At the centre of torque processing sits the Torque Coordinator — a software instance that receives all incoming torque requests, ranks them by priority, and derives the final setpoint for injection, boost, and ignition timing. This coordinator typically runs in a 10 ms task (more on this in the ECU Scheduler article).
Torque request sources include: driver demand (pedal), idle speed controller, gearbox (TCU) during shifts, traction control (ASR), stability programme (ESP), A/C compressor intervention, cruise control, engine protection limiters (thermal, knock control), and external CAN requests (e.g. retarder or trailer control on trucks).
The coordinator distinguishes between two request types: minimum-select (limiting interventions — ESP, thermal, knock control remove torque) and maximum-select (demanding interventions — idle controller, cruise control request a minimum torque). Driver demand forms the base, minimum-select interventions cap from above, maximum-select interventions push from below.
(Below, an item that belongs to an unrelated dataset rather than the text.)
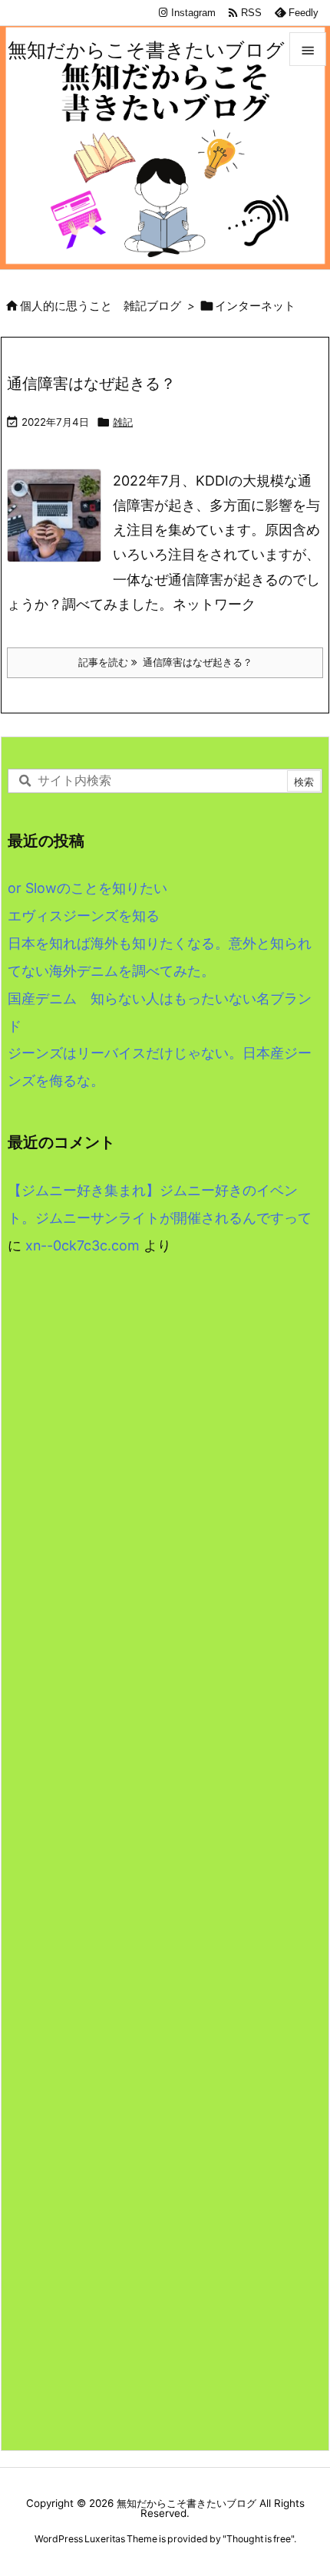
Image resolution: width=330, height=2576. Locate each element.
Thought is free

The result of this selection is the Indicated Torque Setpoint — the torque value the ECU actually acts on. Only at this point does the value feed into the calculation of injection quantity, duration, and boost pressure.
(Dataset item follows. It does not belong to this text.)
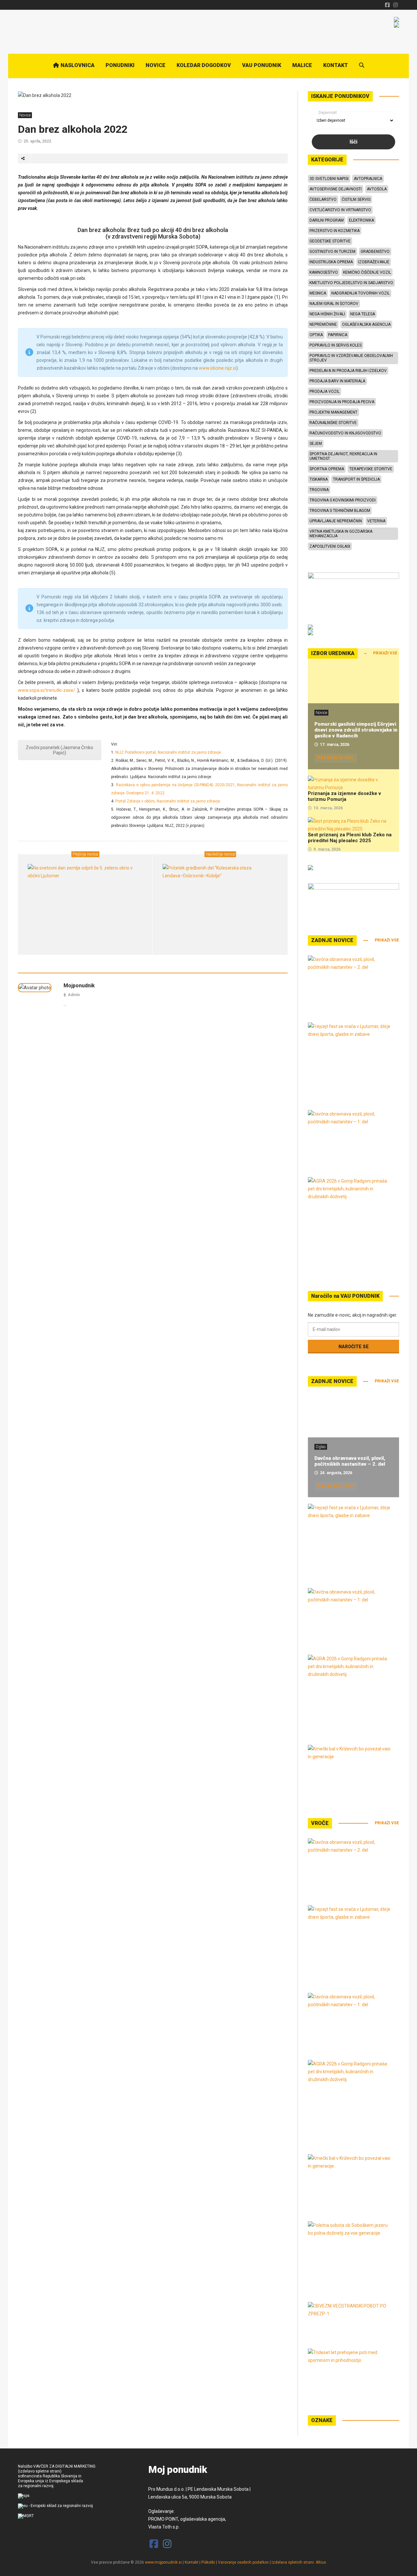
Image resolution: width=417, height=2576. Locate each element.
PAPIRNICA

Modern ECUs (especially Bosch EDC17, MD1) separate internal torque (generated by the engine, "indicated torque") from external torque (at the drivetrain output, "engine torque at crank"). The difference accounts for friction and auxiliary losses. Both values have their own limiter maps — a complete remap accounts for both.
Raising injection quantity maps without adjusting torque clearances will result in the ECU pulling the extra torque back via internal limiters. The Torque Coordinator is the gatekeeper — it must be opened first before the other maps can have their full effect.